Matériel fourni
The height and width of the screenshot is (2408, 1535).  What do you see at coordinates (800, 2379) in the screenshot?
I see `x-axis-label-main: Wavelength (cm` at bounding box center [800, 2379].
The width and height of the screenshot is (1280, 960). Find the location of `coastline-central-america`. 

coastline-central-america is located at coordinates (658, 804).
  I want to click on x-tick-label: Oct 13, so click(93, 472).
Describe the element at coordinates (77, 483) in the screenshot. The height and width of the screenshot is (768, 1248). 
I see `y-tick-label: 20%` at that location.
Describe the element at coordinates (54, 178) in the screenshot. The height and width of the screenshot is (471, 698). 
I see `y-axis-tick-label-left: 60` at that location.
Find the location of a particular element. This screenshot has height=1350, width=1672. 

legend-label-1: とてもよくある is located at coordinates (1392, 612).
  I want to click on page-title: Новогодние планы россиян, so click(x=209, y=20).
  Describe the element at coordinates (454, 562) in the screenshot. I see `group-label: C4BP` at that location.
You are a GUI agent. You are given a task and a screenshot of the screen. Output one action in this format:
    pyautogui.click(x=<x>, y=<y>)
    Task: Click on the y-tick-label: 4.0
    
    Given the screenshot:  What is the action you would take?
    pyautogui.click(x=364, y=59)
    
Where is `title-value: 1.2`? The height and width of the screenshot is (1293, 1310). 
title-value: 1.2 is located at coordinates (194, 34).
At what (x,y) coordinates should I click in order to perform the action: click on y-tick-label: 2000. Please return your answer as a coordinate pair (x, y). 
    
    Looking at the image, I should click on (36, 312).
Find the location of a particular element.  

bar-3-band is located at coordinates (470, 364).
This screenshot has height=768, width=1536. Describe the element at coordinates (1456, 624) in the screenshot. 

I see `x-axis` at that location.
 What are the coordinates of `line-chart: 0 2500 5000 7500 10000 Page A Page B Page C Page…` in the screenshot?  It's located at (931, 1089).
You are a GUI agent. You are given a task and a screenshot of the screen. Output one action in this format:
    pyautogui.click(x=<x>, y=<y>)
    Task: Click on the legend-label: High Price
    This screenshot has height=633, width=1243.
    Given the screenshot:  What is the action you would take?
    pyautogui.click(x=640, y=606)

Exercice
Modifiez la partie du matériel qui s'ouvre sur la ligne contenant « At what (x,y) » et se ferme sur celle contenant « bar-3-band is located » en y remplaçant « y-tick-label: 2000 » par « y-tick-label: 2500 », sans toucher au reste. Ne reproduisez que ces lignes.

Corrigé
At what (x,y) coordinates should I click in order to perform the action: click on y-tick-label: 2500. Please return your answer as a coordinate pair (x, y). 
    
    Looking at the image, I should click on (36, 312).
Find the location of a particular element.  

bar-3-band is located at coordinates (470, 364).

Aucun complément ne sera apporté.